# Forum Home Renovation Pools, Spa & Water Features  filter pressure help

## gipsey

Hi im fairly new to the pool game and ive just bought a new pool cleaner a zodiac x7. It didnt seem to be working too well so i did a preasure test with the pool pulse that it came with when i put it on it didnt even move!!! So I check pressure on filter (hurlcon rx240) and it was at 65kpa is that normal, or should it be more the manual says it can go up to 250kpa any repleys would be greatfully recieved cheers Michael.

----------


## Gooner

Can't really help too much here, but I can tell you that my sand filter runs between 50-100Kpa. Usually 100Kpa signifies I need to backflush. 
A little while ago I bought some extra length of hose for my pool cleaner. I whacked it on but noticed that it didn't suck and move as well as it did. Have you had a look at your hose length?
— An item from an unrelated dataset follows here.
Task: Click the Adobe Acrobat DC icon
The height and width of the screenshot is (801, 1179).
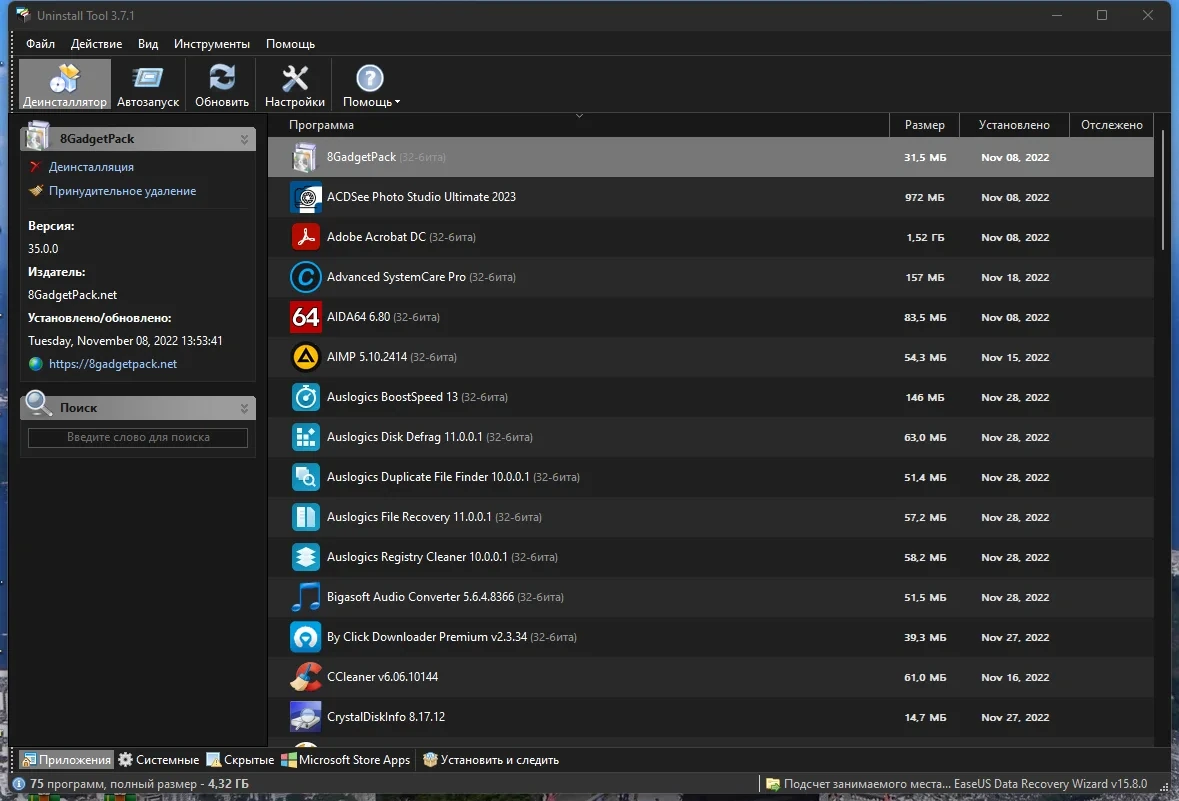Action: point(305,237)
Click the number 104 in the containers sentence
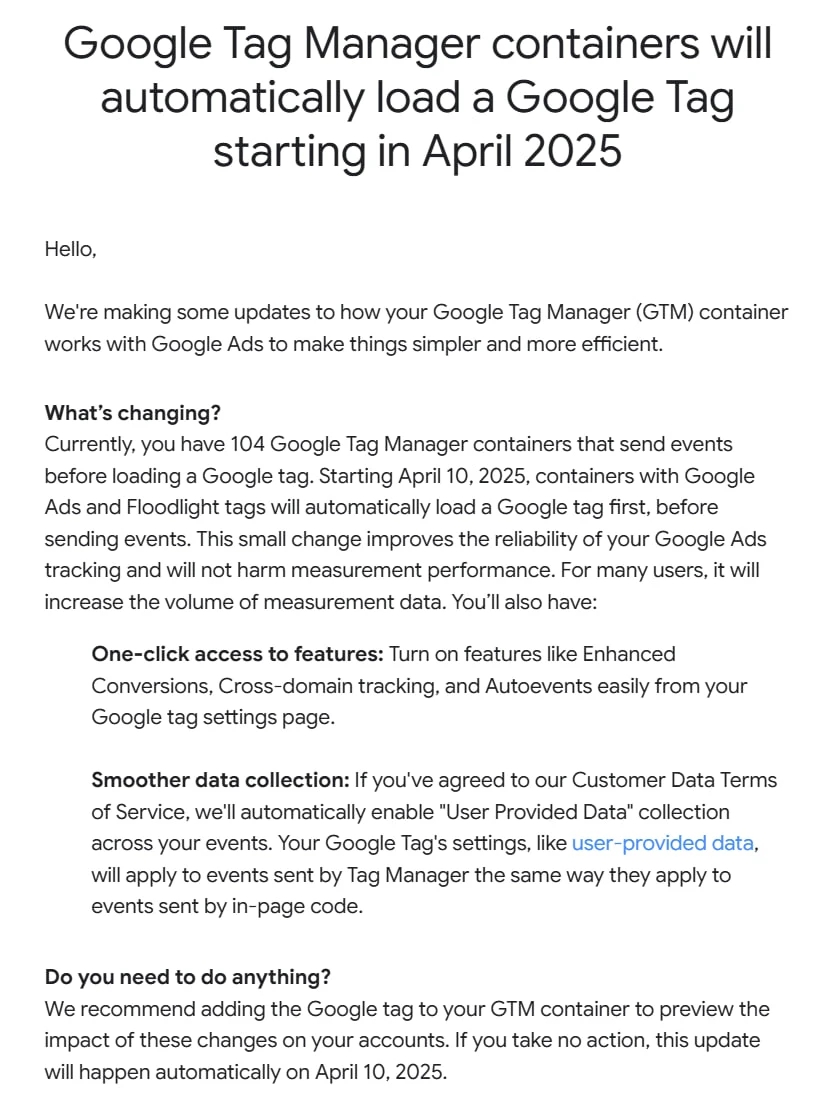Screen dimensions: 821x1101 coord(247,444)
Can you try and shorten it and see?

----------


## gipsey

Thanks for the reply, ive nearly solved problem pressure is fine its the skimtrol plate thats the problem as soon as it goes onto the skimmer box the pressure is lost, need one that fits properly!!!

----------


## 2x4

X7 looks the goods but am unimpressed.
Worked great for all of 3 weeks then the joins started to fail.
While the creepy is running, slowly lift each join in and out of the water, listening for leaks (sucking noises), wrap the joins in tape and it all comes good.

----------


## barney118

I too use the zodiac but is spends more time out of the water than in. get rid of them I say and use the pole and broom single piece hose and make sure you have a beer in other hand.  :Beer: . The hose pieces are a bloody rip off at $10 a piece, it takes 10 mins to vac the pool.

----------


## shellac

My zodiac accidently ended up in the council clean up, thanks to wife, but they look like a piece of crap after a year or 2. I then bought a hayward ultra vac on flea bay. Much better than the zodiac and less than half the price.

----------